The best photographers aren't born. The rest of us just never got better.

Our phones carry cameras more capable than the ones that produced the most celebrated images of the last century. But most of what we shoot disappears into a forgotten iCloud folder before it's even seen.

We built Frame because we found that no amount of post-processing can remedy a poorly composed photo. Every moment is temporary and we only have one shot to capture it. We combine a personal multimodal photography teacher with a open social ecosystem to challenge you daily and help you learn from the best.

What Frame does

  • Gives real-time composition feedback while you frame, including score updates and directional suggestions.
  • Runs edge AI vision model pipelines to help you find better framing for selected subjects.
  • Adds live coaching overlays for blur, shake, level, and exposure to improve technical quality before capture.
  • Scores photos on various handpicked metrics like aesthetics, composition and more.
  • Includes a challenge and social layer with global active/upcoming challenges, submissions, podium stats, and the ability to follow admired photographers.

How we built it

  • Mobile app (Expo + React Native): Vision Camera powers live capture, frame processing, and camera controls.
  • On device intelligence: iPhone captures frames and runs sensor coaching on-device through CoreML; a local Python server handles all ML inference over a USB-tunneled HTTP connection
  • Serialized GPU pipeline: Serialized PyTorch models through a threading lock to prevent Metal command queue deadlocks
  • Image and coaching pipeline: EXIF-aware decode, blur rejection, sensor fusion (motion/orientation), exposure analysis, and visual overlays.
  • JS thread budget management: Sensor hooks (level, shake, exposure) fire at 20-30Hz but only trigger React re-renders on state transitions to avoid saturating the native bridge.
  • Social network: Supabase-backed auth and cron competition scheduling, challenge submissions, and social interactions.

Challenges we ran into

  • iOS version/device compatibility: behaviour wasn’t always consistent across iOS versions and physical devices, especially around camera permissions, build tooling, and native module behavior.
  • Swift + native plugin learning curve: we had to quickly ramp up on Swift/Objective-C interop to connect CoreML inference to the React Native camera pipeline.
  • Expo + native integration friction: combining an Expo-managed app with custom iOS/CoreML plugins required careful config/plugin setup and repeated iteration to keep builds stable.
  • Real-time performance constraints: we had to balance model quality with latency so scoring felt instant and didn’t block the camera experience.
  • Sensor and networking overload: Handling real-time streams from multiple sensors (gyroscope, accelerometer, exposure, etc.) while sending frequent HTTP requests for inference was a major challenge. It was tough to do all this in a single-threaded React Native environment, without overwhelming the JS thread or starving network requests.
  • Paper inconsistencies: We discovered inconsistencies in a prior paper related to composition scoring. To address this, we obtained the original dataset used in their work and built our own training pipeline from scratch, developing a model better suited to our specific task and requirements.

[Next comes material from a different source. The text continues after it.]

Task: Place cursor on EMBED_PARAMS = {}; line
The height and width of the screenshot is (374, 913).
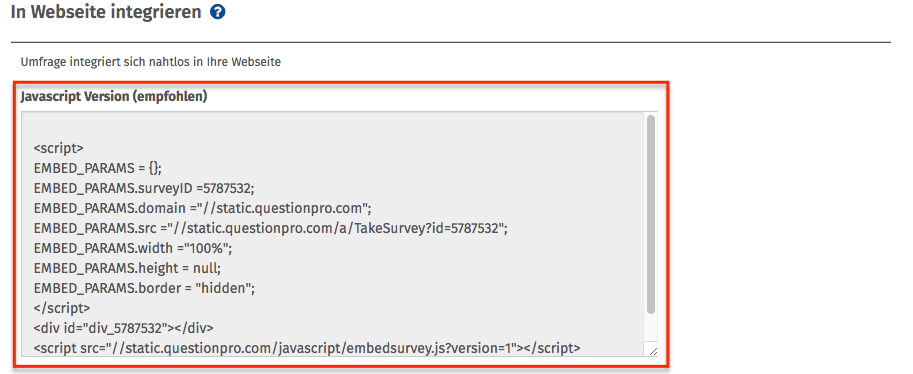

Accomplishments that we're proud of

  • Built a working end-to-end system that combines on-device detection + server-side aesthetic scoring.
  • Shipped a practical coaching experience that helps users improve composition and shot stability in real time.
  • Implemented a complete challenge loop (discover → submit → browse) with social engagement features.

What we learned

  • Art is really hard to quantify. We're still bad at it, and models aren't perfect.
  • UX for AI camera tools depends as much on feedback timing and clarity as model accuracy.
  • Hybrid architecture (mobile + local server) is powerful, but requires disciplined handling of networking, orientation, and caching.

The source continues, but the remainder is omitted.